Go through the entries, filter for the word "beside", and copy every line that has it.

___ Given information ___

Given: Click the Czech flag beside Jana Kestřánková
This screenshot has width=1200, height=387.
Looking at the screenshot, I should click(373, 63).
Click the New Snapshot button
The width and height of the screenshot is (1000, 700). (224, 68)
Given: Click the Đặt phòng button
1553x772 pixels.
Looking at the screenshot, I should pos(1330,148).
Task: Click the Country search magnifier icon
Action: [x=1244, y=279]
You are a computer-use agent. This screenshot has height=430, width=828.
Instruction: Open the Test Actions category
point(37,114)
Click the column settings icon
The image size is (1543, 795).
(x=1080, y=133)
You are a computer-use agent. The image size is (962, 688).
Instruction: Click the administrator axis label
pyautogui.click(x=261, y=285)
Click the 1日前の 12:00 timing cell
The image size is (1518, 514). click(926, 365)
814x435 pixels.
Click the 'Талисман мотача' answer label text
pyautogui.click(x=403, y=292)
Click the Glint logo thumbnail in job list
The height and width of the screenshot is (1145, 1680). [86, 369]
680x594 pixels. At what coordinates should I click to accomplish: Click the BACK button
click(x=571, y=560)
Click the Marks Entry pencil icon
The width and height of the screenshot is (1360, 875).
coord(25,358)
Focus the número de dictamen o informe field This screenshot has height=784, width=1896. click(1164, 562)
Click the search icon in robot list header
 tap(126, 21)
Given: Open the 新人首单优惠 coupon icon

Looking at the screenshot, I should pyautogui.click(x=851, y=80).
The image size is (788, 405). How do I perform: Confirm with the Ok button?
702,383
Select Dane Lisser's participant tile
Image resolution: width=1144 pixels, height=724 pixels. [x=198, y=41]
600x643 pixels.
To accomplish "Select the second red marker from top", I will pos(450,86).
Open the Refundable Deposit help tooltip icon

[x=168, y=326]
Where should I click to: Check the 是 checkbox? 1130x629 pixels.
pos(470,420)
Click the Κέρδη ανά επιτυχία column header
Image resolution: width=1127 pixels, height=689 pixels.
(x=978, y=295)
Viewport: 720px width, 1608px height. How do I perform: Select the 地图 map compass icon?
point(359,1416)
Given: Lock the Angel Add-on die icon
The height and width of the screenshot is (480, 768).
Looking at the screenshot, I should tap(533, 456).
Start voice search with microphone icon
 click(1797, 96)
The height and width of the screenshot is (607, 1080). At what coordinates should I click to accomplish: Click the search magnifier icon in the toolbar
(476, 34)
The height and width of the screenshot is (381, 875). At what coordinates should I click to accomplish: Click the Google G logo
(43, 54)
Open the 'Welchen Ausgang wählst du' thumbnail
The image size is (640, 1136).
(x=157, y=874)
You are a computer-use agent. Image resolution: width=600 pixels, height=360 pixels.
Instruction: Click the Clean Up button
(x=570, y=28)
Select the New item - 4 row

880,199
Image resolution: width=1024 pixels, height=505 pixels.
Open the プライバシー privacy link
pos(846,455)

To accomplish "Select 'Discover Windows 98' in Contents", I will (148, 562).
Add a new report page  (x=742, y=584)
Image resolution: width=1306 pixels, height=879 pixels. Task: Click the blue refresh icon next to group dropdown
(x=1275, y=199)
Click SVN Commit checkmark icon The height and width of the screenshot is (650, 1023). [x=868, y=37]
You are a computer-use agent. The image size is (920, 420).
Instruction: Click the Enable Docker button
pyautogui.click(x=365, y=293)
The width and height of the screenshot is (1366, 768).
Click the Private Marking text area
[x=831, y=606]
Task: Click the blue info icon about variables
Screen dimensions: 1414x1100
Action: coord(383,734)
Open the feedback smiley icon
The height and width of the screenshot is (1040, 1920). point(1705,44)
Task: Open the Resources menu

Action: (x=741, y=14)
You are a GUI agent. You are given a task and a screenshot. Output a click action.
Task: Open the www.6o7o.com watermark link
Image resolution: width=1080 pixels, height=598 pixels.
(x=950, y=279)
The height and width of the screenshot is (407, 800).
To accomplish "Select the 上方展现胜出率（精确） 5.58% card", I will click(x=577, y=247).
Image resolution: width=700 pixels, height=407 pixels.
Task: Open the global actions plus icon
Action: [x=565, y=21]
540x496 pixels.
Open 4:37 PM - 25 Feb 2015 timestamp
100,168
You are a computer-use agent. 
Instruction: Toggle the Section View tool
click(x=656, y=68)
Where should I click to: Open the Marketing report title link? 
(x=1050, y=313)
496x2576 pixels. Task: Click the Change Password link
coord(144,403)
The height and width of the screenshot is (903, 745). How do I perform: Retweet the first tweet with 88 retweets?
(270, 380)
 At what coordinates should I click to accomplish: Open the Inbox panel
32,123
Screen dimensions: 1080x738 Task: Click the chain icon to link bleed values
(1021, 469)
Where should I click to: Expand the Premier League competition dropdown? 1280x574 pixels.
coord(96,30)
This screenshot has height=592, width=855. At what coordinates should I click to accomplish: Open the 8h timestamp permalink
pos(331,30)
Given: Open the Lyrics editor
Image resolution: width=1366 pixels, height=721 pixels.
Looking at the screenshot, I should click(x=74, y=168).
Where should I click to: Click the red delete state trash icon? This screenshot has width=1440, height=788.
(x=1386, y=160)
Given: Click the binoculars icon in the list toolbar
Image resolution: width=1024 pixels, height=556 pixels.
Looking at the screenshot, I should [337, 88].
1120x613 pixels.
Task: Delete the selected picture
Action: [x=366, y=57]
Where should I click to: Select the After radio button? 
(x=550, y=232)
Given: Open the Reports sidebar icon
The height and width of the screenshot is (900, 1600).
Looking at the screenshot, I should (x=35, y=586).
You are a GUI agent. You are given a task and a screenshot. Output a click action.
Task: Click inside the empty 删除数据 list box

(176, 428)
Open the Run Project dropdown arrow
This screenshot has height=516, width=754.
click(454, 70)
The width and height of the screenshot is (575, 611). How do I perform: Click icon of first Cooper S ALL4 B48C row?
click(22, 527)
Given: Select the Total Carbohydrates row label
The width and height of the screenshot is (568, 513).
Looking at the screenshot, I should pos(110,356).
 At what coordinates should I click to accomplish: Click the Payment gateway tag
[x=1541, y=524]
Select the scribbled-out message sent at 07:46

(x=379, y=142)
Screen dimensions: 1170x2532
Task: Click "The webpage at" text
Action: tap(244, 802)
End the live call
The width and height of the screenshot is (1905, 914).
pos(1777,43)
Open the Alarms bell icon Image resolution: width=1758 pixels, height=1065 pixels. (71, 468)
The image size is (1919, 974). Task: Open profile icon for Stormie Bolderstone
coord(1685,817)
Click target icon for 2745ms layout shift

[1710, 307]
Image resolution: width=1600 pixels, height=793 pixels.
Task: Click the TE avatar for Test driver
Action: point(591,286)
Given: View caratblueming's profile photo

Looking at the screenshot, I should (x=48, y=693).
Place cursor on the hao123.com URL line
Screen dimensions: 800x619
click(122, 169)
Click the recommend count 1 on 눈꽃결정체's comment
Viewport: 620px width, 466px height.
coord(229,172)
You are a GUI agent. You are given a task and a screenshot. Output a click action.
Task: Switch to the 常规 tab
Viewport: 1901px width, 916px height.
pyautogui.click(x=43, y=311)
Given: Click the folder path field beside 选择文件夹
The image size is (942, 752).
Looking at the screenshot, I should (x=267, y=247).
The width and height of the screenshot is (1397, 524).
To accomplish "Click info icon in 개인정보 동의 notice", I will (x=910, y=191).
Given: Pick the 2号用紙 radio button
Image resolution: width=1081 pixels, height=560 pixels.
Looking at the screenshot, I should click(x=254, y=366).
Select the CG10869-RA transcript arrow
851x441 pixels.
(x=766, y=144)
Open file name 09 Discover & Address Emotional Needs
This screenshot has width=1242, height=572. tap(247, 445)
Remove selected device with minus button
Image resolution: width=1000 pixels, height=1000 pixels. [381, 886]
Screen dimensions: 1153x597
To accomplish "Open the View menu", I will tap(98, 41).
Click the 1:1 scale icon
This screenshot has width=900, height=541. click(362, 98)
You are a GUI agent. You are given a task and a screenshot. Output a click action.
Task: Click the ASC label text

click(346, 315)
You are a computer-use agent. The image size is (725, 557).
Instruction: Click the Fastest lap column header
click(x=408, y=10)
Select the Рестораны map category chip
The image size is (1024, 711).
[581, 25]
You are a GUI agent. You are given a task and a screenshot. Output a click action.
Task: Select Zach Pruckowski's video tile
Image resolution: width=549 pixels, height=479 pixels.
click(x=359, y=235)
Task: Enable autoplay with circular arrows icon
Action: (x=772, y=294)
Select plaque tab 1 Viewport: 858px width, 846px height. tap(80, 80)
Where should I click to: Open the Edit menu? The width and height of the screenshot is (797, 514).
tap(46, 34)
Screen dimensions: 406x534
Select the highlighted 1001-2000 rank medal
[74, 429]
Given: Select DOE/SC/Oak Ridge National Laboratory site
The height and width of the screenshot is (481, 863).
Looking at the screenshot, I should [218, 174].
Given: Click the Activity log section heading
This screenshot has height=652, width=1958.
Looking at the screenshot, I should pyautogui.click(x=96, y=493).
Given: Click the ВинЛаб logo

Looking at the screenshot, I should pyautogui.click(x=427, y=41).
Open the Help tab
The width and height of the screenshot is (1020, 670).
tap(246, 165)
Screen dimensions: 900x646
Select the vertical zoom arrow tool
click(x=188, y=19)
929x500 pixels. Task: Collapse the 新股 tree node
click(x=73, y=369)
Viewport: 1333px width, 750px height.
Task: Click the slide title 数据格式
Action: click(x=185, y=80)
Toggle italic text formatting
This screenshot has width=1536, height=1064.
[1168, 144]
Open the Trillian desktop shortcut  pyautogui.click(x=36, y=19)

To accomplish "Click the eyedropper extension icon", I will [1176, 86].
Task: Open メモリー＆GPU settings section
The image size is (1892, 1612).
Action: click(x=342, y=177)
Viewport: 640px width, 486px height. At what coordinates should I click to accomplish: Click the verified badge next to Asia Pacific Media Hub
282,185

___

_Answer below_:
Given: Click the Czech flag beside Jana Kestřánková
Given: Click the folder path field beside 选择文件夹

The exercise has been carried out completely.